Exercise prompt: Pictures should be left out while the data beneath this task is written out word for word.

[Records from a data collection]
◇ ◇ ◇ ◇ ◇ ◇ ◇

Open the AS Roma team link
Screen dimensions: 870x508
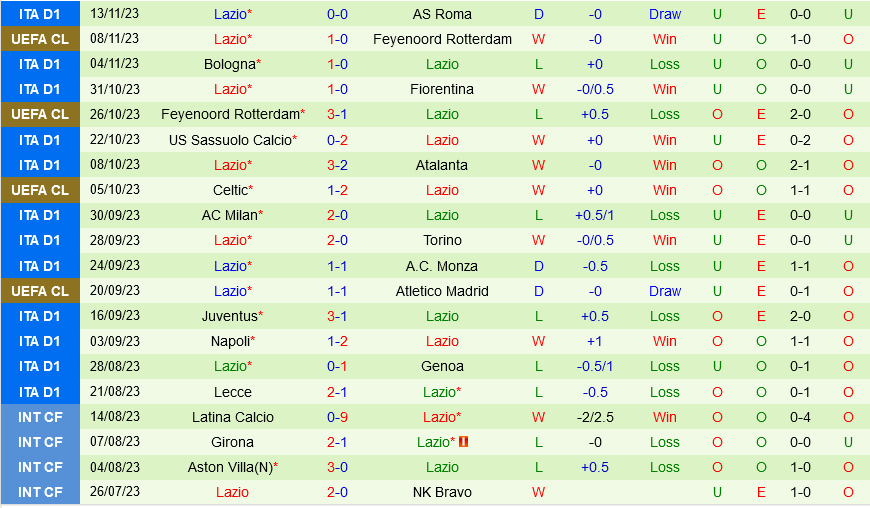(x=442, y=14)
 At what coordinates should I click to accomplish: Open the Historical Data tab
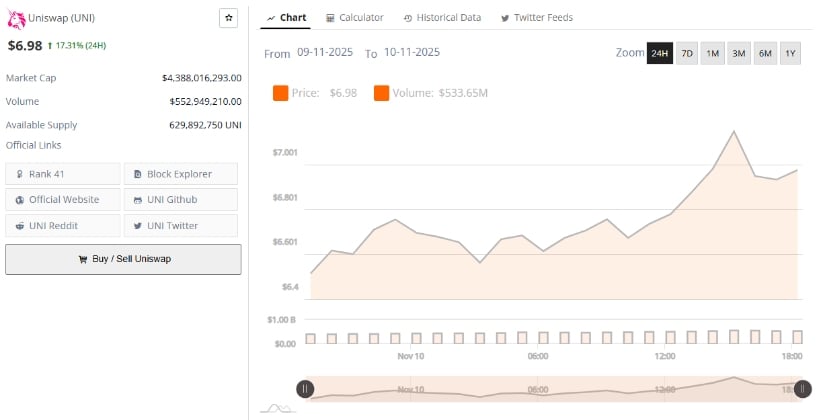441,18
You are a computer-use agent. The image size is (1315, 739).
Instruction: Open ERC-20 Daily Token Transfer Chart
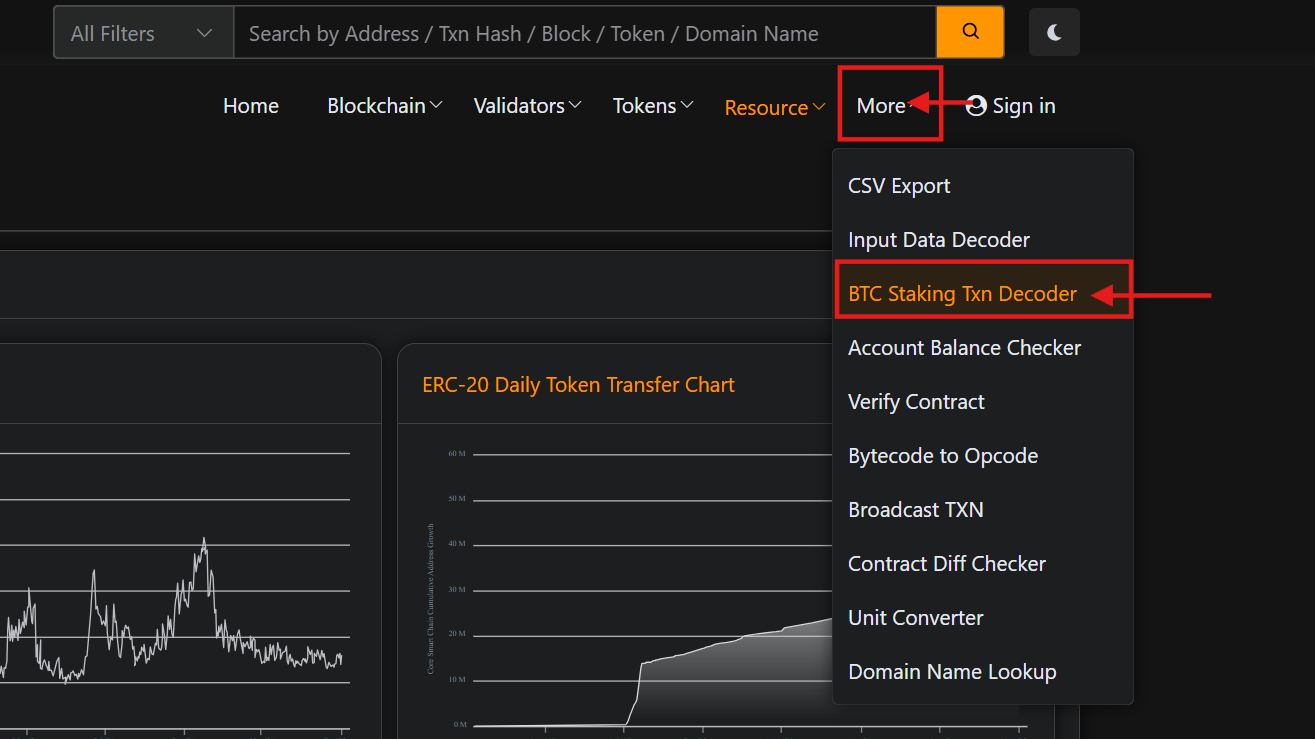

◇ ◇ ◇ ◇ ◇ ◇ ◇

Worked solution:
Open the AS Roma team link
Screen dimensions: 870x508
(x=442, y=14)
 At what coordinates should I click to accomplish: Open the Historical Data tab
441,18
You are a computer-use agent. The image size is (1315, 739).
Instruction: Open ERC-20 Daily Token Transfer Chart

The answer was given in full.